-- ENTRIES SHOWN --
*** Begin section ***

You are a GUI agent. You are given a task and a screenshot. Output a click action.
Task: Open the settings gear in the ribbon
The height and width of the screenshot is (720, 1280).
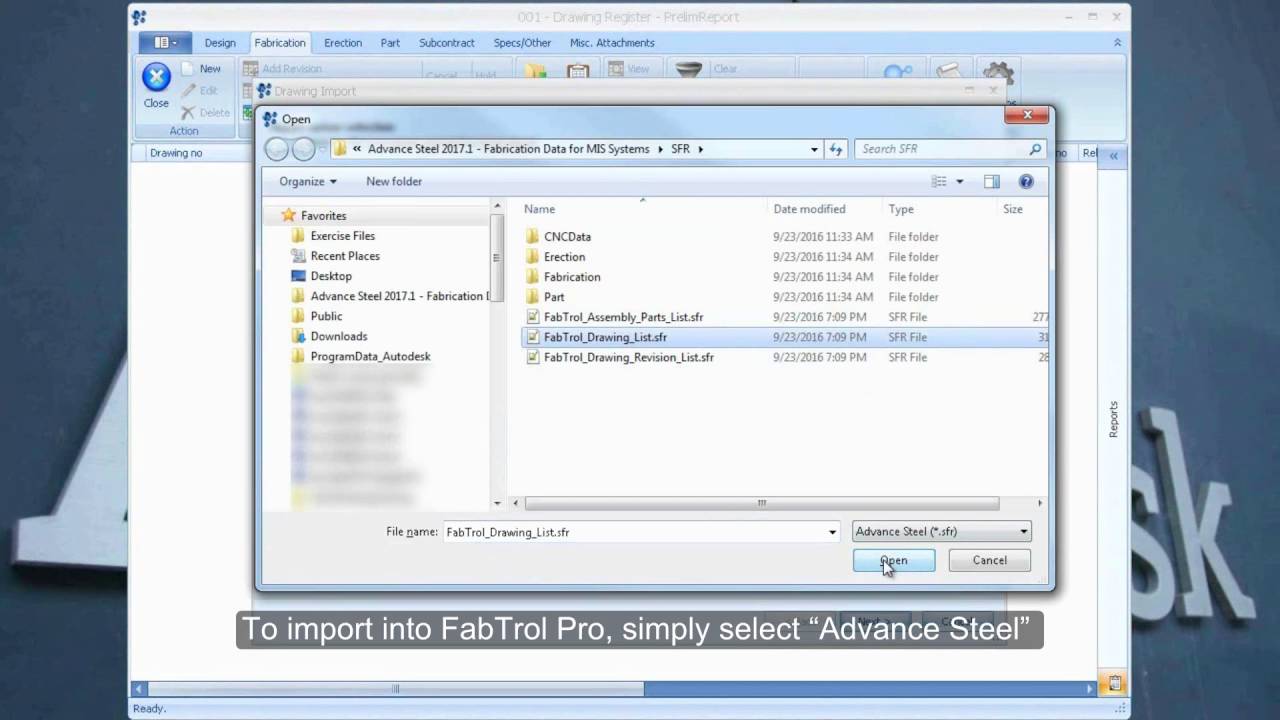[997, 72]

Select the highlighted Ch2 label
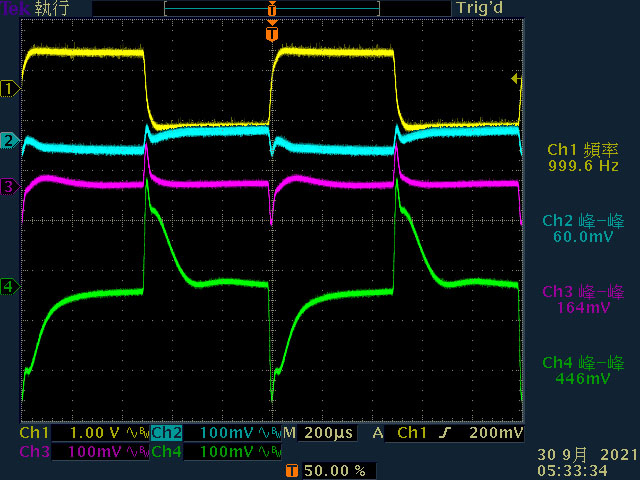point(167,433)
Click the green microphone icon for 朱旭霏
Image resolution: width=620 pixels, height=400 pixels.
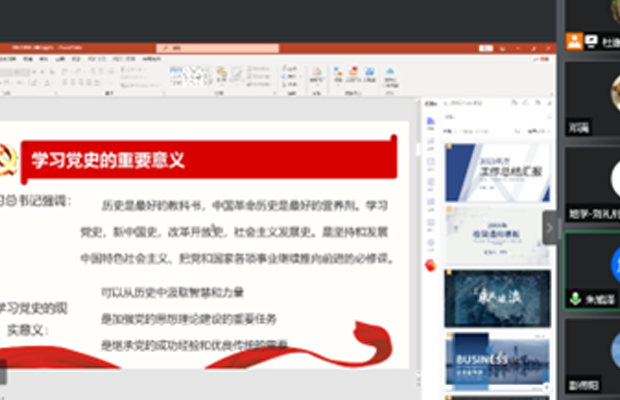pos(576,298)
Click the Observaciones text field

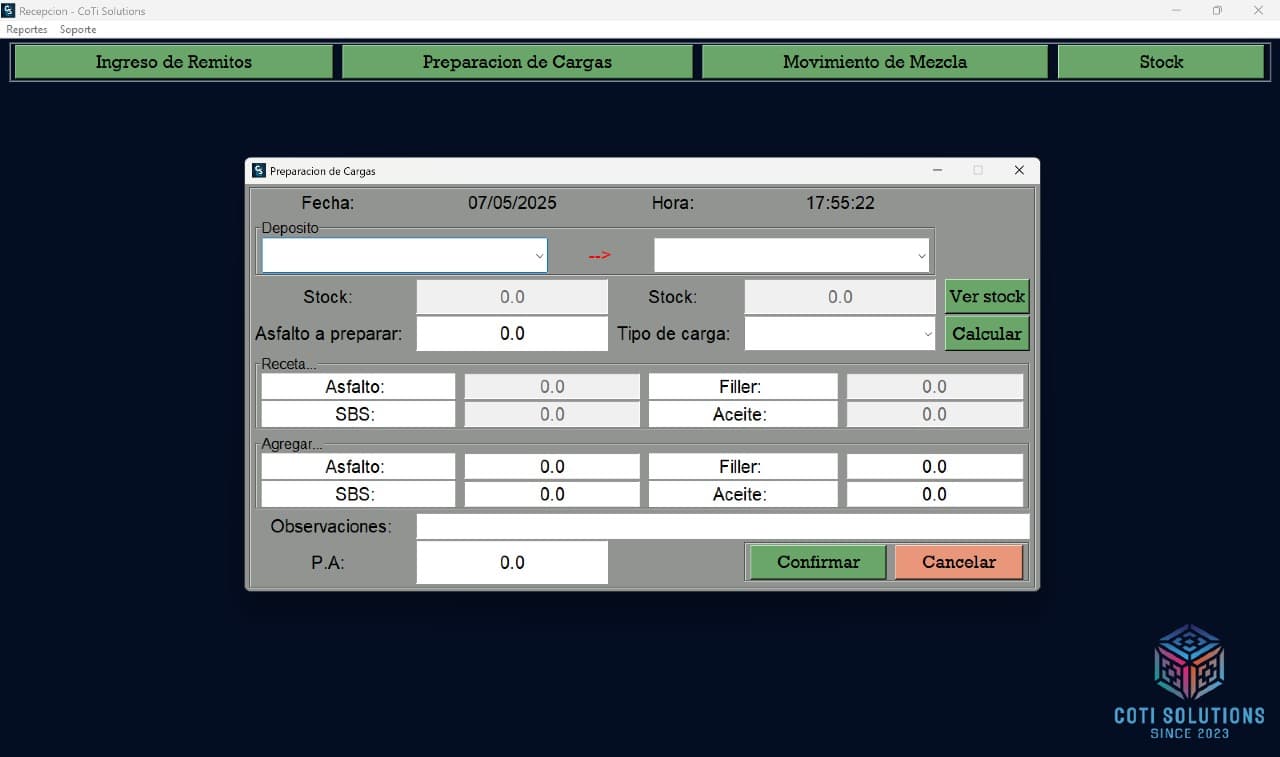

*** End section ***

-- BRIEF --
Every line from the one with "Select the highlighted Ch2 label" through the end of the material above should be restated word for word, with the pictures left out.

-- COMPLETED TASK --
Select the highlighted Ch2 label
point(167,433)
Click the green microphone icon for 朱旭霏
Image resolution: width=620 pixels, height=400 pixels.
pos(576,298)
Click the Observaciones text field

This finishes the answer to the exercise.